The supplemental information in the accompanying
Schedule of Assets (Held at End of Year) as of December 31, 2016, has been subjected to audit procedures performed in conjunction
with the audit of the Plan’s financial statements. The supplemental information is the responsibility of the Plan’s
management. Our audit procedures included determining whether the supplemental information reconciles to the financial statements
or the underlying accounting and other records, as applicable, and performing procedures to test the completeness and accuracy
of the information presented in the supplemental information. In forming our opinion on the supplemental information in the accompanying
schedule, we evaluated whether the supplemental information, including its form and content, is presented in conformity with Department
of Labor’s Rules and Regulations for Reporting and Disclosure under the Employee Retirement Income Security Act of 1974.
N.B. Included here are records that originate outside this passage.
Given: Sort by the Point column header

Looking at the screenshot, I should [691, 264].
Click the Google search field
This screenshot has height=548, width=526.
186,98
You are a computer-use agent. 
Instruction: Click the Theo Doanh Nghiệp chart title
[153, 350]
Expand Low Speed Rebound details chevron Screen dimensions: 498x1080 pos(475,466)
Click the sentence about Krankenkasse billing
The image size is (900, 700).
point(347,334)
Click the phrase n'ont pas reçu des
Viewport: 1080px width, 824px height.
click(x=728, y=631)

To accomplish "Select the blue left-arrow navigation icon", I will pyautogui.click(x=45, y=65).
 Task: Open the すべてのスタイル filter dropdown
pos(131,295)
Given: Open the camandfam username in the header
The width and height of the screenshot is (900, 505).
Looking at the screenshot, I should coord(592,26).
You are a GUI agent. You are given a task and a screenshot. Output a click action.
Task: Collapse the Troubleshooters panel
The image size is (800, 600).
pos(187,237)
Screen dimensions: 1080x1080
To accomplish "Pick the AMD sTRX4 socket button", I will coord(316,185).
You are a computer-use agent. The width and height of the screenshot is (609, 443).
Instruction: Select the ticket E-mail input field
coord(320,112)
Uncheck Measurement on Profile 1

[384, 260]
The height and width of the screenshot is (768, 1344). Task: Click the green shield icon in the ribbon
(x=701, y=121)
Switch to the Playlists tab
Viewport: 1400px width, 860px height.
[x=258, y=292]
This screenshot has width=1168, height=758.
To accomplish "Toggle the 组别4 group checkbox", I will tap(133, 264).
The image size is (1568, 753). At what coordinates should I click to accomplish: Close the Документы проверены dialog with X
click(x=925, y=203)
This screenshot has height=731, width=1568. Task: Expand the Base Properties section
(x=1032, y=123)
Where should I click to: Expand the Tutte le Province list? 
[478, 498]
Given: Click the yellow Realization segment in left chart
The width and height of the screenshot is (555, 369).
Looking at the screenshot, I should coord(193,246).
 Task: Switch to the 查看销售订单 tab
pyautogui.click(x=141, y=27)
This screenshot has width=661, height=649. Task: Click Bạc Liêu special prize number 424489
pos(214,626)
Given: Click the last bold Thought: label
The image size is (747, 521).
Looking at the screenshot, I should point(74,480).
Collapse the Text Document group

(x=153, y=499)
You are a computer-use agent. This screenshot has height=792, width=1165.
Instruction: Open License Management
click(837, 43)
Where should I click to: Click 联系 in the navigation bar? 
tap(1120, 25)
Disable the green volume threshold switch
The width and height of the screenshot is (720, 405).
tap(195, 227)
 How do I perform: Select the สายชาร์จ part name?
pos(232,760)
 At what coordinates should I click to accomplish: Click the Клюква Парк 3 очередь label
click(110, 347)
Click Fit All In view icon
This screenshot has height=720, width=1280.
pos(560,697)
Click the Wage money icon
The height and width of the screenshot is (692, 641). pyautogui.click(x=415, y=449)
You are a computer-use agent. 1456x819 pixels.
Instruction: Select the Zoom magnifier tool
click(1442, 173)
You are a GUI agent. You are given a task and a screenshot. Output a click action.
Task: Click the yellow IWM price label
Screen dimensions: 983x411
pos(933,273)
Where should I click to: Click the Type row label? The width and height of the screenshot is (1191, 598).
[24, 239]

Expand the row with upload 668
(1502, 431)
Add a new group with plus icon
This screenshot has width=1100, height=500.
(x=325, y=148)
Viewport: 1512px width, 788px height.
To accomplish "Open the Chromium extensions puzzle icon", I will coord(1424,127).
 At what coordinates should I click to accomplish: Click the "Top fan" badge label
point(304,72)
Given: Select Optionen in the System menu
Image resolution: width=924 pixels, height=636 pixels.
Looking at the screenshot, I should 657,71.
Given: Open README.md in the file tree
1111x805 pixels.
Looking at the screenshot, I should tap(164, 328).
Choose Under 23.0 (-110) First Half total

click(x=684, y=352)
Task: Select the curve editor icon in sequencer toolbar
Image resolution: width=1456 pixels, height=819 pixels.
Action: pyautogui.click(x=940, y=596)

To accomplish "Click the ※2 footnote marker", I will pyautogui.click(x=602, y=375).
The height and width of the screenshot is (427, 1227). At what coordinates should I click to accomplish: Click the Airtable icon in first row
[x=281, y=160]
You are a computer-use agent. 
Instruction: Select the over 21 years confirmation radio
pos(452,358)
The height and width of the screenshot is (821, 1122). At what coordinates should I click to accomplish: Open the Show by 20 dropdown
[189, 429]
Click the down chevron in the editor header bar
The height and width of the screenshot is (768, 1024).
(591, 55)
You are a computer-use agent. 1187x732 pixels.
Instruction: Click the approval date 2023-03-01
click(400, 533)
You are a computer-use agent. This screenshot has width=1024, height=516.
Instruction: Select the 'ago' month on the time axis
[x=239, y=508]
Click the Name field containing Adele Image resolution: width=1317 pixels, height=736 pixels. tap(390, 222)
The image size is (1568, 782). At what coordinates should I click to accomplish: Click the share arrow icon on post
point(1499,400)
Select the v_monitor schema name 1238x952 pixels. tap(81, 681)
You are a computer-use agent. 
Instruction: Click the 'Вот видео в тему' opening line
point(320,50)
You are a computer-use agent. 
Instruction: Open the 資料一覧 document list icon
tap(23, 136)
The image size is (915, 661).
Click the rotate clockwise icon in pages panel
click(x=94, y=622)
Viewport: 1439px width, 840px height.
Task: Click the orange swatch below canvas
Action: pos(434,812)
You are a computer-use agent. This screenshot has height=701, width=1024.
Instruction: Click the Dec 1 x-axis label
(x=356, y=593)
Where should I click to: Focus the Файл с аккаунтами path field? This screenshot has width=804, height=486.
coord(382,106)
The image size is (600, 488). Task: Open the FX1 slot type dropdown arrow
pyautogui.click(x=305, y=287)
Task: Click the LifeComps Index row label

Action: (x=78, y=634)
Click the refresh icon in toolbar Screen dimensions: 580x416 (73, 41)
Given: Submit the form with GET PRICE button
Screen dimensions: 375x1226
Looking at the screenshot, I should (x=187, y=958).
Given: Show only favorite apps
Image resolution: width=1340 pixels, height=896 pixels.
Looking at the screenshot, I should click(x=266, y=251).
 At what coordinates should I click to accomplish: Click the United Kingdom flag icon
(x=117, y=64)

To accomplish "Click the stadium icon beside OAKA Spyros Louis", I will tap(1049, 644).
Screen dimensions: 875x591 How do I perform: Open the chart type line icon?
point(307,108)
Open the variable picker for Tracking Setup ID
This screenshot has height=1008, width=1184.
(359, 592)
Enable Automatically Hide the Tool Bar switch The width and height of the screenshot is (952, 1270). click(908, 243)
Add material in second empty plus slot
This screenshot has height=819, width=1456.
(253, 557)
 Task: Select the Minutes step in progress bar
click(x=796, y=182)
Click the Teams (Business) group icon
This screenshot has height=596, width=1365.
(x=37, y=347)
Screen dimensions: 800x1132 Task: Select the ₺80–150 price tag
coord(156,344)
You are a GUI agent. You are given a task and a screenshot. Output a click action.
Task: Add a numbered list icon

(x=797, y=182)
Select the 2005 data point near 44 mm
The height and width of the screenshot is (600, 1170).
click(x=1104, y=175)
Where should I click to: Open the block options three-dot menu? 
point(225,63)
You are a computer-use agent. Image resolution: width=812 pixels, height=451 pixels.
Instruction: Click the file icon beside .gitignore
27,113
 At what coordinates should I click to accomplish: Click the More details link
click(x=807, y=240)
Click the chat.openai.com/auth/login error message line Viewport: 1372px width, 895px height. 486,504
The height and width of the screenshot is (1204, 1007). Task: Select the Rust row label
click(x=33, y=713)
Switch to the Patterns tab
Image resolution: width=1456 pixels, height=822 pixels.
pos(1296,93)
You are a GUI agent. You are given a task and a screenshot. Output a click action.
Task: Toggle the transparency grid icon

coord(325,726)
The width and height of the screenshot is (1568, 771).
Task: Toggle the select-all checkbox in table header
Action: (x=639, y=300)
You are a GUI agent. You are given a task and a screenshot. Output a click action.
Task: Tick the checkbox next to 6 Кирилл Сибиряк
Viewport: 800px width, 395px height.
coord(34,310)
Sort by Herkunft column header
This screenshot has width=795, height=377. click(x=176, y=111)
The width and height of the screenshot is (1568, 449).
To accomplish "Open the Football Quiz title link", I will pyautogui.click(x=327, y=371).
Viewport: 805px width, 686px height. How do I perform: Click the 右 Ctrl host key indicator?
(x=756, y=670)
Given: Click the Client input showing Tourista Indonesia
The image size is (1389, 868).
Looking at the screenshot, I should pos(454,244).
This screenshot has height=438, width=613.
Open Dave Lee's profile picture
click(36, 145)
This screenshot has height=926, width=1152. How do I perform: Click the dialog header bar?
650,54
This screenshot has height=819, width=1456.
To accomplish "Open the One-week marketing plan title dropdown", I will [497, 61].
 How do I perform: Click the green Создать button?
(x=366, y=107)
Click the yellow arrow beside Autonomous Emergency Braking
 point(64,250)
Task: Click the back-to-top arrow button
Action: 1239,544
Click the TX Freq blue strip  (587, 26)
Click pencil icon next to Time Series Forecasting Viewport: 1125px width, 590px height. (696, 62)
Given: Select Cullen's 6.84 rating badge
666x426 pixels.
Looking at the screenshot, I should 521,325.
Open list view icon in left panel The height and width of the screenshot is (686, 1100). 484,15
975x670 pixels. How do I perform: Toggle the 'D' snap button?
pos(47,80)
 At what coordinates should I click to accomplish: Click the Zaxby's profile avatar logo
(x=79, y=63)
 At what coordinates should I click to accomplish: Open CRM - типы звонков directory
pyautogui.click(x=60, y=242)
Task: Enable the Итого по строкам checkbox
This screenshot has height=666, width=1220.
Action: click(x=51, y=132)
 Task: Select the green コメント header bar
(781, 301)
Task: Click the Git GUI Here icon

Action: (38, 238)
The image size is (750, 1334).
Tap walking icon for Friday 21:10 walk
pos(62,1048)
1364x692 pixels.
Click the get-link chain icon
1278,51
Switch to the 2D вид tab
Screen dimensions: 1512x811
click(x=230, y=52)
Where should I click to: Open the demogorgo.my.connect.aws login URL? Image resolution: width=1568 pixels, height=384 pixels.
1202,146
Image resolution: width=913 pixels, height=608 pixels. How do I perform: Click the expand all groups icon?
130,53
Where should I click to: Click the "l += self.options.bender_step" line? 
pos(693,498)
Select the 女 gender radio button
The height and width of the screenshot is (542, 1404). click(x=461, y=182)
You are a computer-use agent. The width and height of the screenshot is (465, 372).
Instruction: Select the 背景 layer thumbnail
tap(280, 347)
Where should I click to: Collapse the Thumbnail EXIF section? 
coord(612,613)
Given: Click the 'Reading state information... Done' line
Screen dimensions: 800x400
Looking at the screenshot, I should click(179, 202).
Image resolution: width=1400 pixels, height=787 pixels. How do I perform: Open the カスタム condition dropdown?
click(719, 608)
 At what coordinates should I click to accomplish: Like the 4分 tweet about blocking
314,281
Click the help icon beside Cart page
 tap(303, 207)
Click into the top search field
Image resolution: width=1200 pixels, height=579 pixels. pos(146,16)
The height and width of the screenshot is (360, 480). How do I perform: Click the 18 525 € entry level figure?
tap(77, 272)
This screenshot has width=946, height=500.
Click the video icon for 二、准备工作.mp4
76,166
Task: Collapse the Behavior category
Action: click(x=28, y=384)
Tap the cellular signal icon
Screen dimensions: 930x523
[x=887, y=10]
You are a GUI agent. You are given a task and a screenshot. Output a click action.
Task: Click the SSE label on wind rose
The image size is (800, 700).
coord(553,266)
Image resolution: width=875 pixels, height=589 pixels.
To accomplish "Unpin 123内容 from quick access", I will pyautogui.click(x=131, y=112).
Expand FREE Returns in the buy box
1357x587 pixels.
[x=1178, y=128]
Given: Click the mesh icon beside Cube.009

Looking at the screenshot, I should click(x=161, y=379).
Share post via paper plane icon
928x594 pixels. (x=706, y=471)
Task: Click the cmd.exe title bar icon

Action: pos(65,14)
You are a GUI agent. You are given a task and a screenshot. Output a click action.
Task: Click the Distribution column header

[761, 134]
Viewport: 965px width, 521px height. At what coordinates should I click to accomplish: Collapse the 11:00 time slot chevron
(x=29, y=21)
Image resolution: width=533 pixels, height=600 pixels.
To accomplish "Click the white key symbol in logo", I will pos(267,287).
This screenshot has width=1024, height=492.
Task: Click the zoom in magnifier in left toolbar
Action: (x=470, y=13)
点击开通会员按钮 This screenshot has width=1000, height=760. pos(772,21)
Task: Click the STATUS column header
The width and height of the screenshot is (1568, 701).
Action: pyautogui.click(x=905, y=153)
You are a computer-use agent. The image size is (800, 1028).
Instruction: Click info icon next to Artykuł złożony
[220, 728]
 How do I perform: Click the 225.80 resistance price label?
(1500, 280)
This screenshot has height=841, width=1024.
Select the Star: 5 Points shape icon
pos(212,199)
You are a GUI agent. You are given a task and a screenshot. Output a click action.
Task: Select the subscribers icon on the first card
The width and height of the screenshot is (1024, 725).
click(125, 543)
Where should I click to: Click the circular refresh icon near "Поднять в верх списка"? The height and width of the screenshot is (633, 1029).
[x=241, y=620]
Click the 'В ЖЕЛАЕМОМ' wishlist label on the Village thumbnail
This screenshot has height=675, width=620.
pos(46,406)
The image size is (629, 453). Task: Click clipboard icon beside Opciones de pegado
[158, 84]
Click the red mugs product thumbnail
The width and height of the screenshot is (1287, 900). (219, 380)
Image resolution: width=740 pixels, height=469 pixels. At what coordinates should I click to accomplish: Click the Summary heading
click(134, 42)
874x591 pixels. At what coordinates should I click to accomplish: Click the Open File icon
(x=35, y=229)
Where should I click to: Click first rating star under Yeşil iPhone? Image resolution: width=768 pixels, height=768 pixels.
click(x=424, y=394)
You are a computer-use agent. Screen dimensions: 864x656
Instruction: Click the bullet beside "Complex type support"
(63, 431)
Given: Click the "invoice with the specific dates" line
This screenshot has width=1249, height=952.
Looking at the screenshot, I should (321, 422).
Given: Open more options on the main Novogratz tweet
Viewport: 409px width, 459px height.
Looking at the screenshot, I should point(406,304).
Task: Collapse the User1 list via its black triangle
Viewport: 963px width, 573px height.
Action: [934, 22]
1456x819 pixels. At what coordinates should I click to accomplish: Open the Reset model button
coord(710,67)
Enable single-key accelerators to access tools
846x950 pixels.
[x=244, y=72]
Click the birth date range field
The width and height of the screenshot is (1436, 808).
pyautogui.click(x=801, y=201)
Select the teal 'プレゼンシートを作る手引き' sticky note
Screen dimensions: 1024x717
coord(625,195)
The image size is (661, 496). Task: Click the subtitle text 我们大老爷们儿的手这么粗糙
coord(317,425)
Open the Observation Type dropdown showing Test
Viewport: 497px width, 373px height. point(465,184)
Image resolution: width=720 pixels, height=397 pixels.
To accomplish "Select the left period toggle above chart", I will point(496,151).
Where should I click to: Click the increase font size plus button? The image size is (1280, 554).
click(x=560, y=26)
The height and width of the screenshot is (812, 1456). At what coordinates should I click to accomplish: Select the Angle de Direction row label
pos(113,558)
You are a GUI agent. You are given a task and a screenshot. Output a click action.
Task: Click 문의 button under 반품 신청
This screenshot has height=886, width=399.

In our opinion, the supplemental information in the accompanying schedule is fairly stated, in all material respects, in relation
to the financial statements as a whole.
/s/ CHERRY BEAKERT LLP
Raleigh, North Carolina
June 29, 2017
NOTES TO FINANCIAL STATEMENTS
As of and for the Years Ended December
31, 2016 and 2015
The following description of
First South Bank Employees' Savings & Profit Sharing Plan and Trust (the “Plan”) provides only general information.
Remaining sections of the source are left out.